*TO DO*:
In the data below, the copy begins at the line containing "The image size is (728, 396)." and runs through the last line; repeat those lines exactly, minus the pictures.

------ DATA FOR ANALYSIS

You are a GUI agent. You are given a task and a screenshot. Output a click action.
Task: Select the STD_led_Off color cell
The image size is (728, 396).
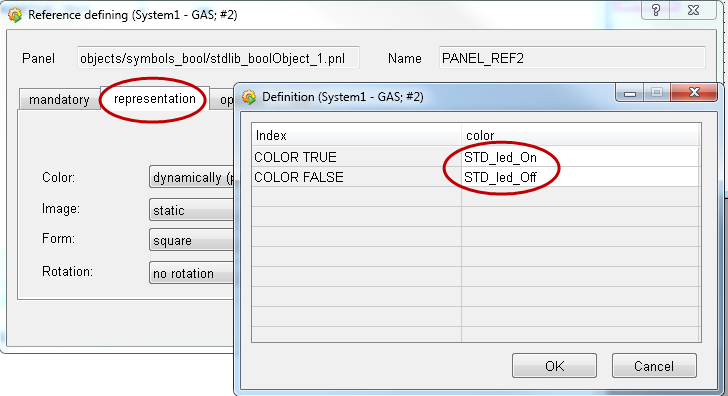point(580,177)
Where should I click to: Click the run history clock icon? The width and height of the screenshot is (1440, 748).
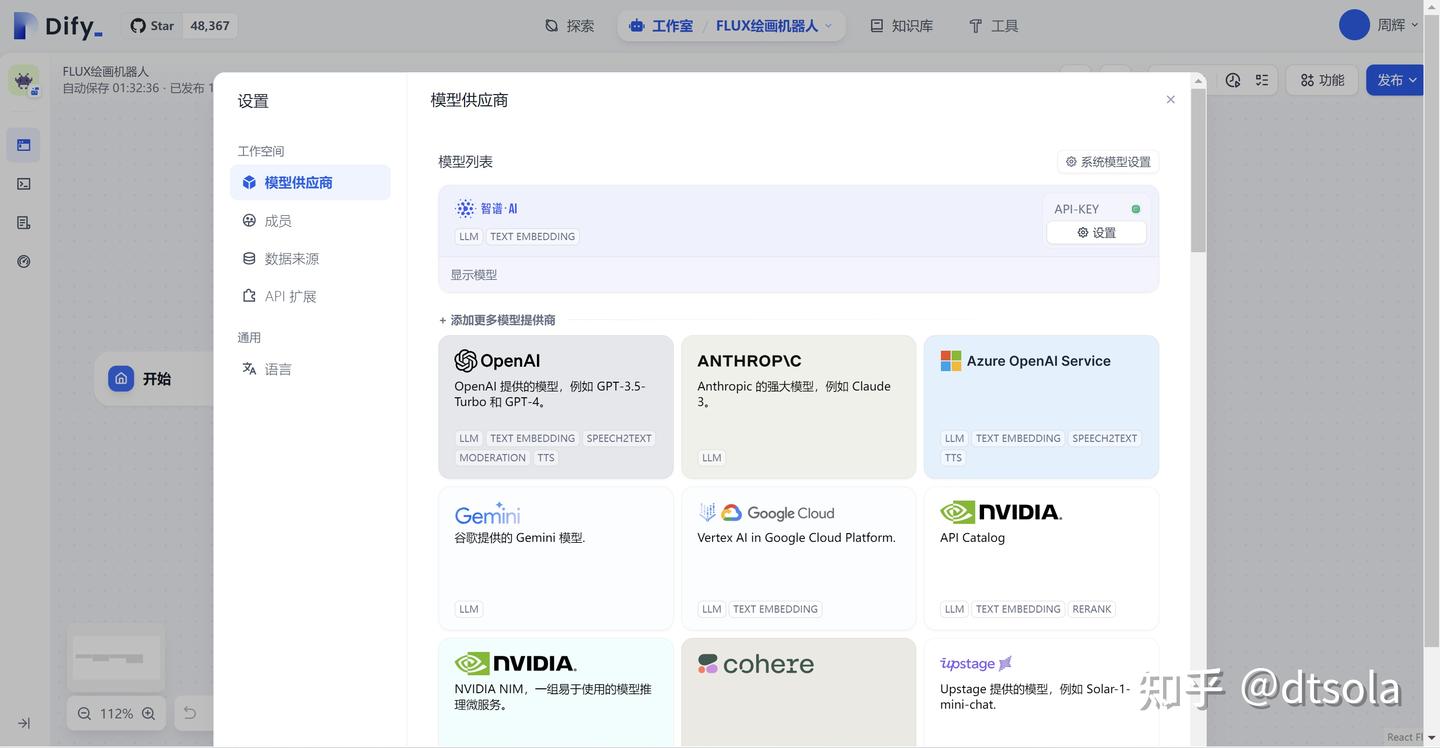(x=1233, y=80)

------------

*TASK SOLUTION*:
The image size is (728, 396).
point(580,177)
Where should I click to: Click the run history clock icon? The width and height of the screenshot is (1440, 748).
(x=1233, y=80)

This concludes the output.